## What is asked:
Copy the listing from its first line through the line containing "should pyautogui.click(x=143, y=371).", inclusive, with "dropdown" renamed to "menu" and everything else unchanged.

## Extracted information:
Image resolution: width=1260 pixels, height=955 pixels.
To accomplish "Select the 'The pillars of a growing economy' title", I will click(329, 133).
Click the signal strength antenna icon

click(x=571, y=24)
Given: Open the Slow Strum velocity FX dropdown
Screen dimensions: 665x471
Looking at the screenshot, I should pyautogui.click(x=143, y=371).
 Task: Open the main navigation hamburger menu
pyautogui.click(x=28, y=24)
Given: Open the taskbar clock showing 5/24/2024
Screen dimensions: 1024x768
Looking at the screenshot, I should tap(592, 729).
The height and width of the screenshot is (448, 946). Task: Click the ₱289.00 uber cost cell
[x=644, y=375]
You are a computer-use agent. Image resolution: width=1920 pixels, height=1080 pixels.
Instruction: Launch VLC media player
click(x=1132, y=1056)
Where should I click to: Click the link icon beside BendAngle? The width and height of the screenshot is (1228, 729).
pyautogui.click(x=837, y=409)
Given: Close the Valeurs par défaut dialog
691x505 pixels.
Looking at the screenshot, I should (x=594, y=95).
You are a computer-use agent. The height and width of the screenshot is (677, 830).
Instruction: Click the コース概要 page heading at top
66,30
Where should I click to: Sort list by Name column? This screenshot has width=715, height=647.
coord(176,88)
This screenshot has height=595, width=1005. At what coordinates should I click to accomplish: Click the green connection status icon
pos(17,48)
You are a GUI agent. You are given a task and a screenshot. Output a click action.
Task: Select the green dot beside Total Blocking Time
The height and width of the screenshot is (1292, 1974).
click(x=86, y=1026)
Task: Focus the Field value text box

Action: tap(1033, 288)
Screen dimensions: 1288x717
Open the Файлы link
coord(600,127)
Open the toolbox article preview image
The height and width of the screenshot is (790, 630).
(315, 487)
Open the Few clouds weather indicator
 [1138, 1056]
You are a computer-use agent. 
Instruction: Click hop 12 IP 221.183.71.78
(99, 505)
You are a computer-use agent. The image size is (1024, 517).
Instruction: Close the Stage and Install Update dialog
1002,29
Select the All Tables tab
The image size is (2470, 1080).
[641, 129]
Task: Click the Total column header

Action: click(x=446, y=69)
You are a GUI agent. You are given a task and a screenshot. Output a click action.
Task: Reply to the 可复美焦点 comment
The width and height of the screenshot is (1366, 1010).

## Task output:
Image resolution: width=1260 pixels, height=955 pixels.
To accomplish "Select the 'The pillars of a growing economy' title", I will click(329, 133).
Click the signal strength antenna icon

click(x=571, y=24)
Given: Open the Slow Strum velocity FX menu
Screen dimensions: 665x471
Looking at the screenshot, I should pyautogui.click(x=143, y=371).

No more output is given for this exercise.